▶ **PAGE TEXT**:
---

RBI keeps policy rate unchanged for 8th time in a row

Inflation trajectory turning more favourable than anticipated, says RBI Governor

October 08, 2021 10:15 am | Updated 11:23 am IST - Mumbai

A file photo of RBI Governor Shaktikanta Das

A file photo of RBI Governor Shaktikanta Das

The Monetary Policy Committee (MPC) of the Reserve Bank of India (RBI) on Friday voted unanimously to maintain status quo with regard to the policy repo rate and by a majority of 5 to 1 to retain the accommodative policy stance. 

“Consequently, the policy repo rate remains unchanged at 4%; and the stance remains accommodative as long as necessary to revive and sustain growth on a durable basis and continue to mitigate the impact of COVID-19 on the economy, while ensuring that inflation remains within the target going forward,” RBI governor Shaktikanta Das said while announcing the policy.

---

▶ **DATA BELOW**:
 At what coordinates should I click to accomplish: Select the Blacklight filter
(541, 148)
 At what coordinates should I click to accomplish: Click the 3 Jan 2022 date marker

---

▶ **THE PROBLEM**: In the RBI policy article, by what majority did the Monetary Policy Committee vote to retain the accommodative policy stance? Answer from the RBI policy article alone.

▶ **REPLY**: By a majority of 5 to 1.